Evolutionary anti-coordination games on networks capture real-world strategic situations such as traffic routing and market competition. In such games, agents maximize their utility by choosing actions that differ from their neighbors' actions. Two important problems concerning evolutionary games are the existence of a pure Nash equilibrium (NE) and the convergence time of the dynamics. In this work, we study these two problems for anti-coordination games under sequential and synchronous update schemes. For each update scheme, we examine two decision modes based on whether an agent considers its own previous action (self essential ) or not (self non-essential ) in choosing its next action. Using a relationship between games and dynamical systems, we show that for both update schemes, finding an NE can be done efficiently under the self non-essential mode but is computationally intractable under the self essential mode. To cope with this hardness, we identify special cases for which an NE can be obtained efficiently.
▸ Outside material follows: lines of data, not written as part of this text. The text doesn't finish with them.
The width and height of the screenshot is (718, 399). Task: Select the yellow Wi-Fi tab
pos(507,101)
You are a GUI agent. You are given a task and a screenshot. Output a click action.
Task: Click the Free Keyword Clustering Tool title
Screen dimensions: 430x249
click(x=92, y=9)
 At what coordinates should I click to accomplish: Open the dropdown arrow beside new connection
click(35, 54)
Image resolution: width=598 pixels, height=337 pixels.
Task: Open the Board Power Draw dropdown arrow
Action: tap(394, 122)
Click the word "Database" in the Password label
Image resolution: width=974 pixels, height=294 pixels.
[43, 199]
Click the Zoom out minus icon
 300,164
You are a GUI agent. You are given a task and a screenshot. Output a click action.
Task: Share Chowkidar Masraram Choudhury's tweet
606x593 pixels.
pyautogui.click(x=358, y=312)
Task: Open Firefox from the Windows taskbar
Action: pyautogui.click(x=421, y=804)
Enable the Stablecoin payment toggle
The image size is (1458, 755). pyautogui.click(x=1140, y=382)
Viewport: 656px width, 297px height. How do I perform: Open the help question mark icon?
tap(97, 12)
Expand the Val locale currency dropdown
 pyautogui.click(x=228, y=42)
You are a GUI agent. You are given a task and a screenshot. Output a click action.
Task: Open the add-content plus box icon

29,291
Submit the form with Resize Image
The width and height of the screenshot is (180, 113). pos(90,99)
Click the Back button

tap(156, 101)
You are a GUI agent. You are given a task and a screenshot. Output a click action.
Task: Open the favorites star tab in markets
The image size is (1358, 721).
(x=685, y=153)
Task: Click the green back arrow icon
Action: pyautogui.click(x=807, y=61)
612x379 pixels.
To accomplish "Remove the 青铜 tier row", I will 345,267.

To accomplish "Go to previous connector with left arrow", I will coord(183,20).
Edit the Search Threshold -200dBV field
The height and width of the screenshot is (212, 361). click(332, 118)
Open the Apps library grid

For convergence time, we show that the best-response dynamics converges in a polynomial number of steps in the synchronous scheme for both modes; for the sequential scheme, the convergence time is polynomial only under the self non-essential mode. Through experiments, we empirically examine the convergence time and the equilibria for both synthetic and real-world networks.

翻译：网络上的演化反协调博弈捕捉了交通路由和市场竞争等现实世界的策略情境。在此类博弈中，智能体通过选择与其邻居行动不同的策略来最大化自身效用。演化博弈的两个重要问题是纯纳什均衡的存在性以及动力学的收敛时间。本研究针对顺序更新和同步更新两种方案，研究了反协调博弈的这两个问题。对于每种更新方案，我们考察了两种决策模式：智能体在选择下一行动时是否考虑自身先前行动（自我必要模式）或不考虑（自我非必要模式）。利用博弈与动力系统之间的关系，我们证明在两种更新方案下，自我非必要模式可以高效地找到纳什均衡，而自我必要模式在计算上则难以处理。为应对这种困难，我们识别出能够高效获得纳什均衡的特殊情形。在收敛时间方面，我们证明在同步方案两种模式下，最佳响应动力学在多项式步数内收敛；而在顺序方案中，仅自我非必要模式下的收敛时间为多项式。通过实验，我们在合成网络和真实网络上实证考察了收敛时间与均衡状态。